▶ [Set exercise]: Write out the data below without any change, beginning with its very first line and continuing through the line that contains "Action: [x=470, y=33]", inclusive. Give only those lines.

▶ [Raw records]:
# # # # # # #

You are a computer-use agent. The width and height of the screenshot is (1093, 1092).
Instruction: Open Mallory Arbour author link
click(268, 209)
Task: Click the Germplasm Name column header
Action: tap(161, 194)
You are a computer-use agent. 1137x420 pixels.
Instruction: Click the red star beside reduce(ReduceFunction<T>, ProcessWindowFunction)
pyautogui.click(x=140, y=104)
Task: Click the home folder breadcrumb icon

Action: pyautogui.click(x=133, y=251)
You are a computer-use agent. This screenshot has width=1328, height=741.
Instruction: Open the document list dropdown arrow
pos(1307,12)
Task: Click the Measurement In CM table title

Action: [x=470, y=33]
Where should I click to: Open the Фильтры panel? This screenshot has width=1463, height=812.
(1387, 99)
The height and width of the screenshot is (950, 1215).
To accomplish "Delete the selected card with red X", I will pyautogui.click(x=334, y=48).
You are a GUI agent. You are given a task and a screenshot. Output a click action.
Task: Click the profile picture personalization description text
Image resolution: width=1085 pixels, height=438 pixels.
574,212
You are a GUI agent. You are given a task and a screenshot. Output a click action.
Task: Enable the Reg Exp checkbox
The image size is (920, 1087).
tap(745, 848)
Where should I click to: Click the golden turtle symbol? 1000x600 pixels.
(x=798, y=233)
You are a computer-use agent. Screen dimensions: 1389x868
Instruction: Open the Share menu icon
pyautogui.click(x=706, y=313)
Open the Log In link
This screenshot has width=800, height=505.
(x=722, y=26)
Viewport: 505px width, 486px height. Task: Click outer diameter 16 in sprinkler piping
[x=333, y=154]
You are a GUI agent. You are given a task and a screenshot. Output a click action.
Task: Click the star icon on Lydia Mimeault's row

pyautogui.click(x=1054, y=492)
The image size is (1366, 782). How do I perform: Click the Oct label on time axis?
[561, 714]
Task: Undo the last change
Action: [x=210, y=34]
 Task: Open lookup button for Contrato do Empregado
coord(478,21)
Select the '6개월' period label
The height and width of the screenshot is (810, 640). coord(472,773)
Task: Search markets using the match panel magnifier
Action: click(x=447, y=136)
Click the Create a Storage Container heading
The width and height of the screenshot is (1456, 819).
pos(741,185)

# # # # # # #

▶ [Solution to this task]:
You are a computer-use agent. The width and height of the screenshot is (1093, 1092).
Instruction: Open Mallory Arbour author link
click(268, 209)
Task: Click the Germplasm Name column header
Action: tap(161, 194)
You are a computer-use agent. 1137x420 pixels.
Instruction: Click the red star beside reduce(ReduceFunction<T>, ProcessWindowFunction)
pyautogui.click(x=140, y=104)
Task: Click the home folder breadcrumb icon

Action: pyautogui.click(x=133, y=251)
You are a computer-use agent. This screenshot has width=1328, height=741.
Instruction: Open the document list dropdown arrow
pos(1307,12)
Task: Click the Measurement In CM table title

Action: [x=470, y=33]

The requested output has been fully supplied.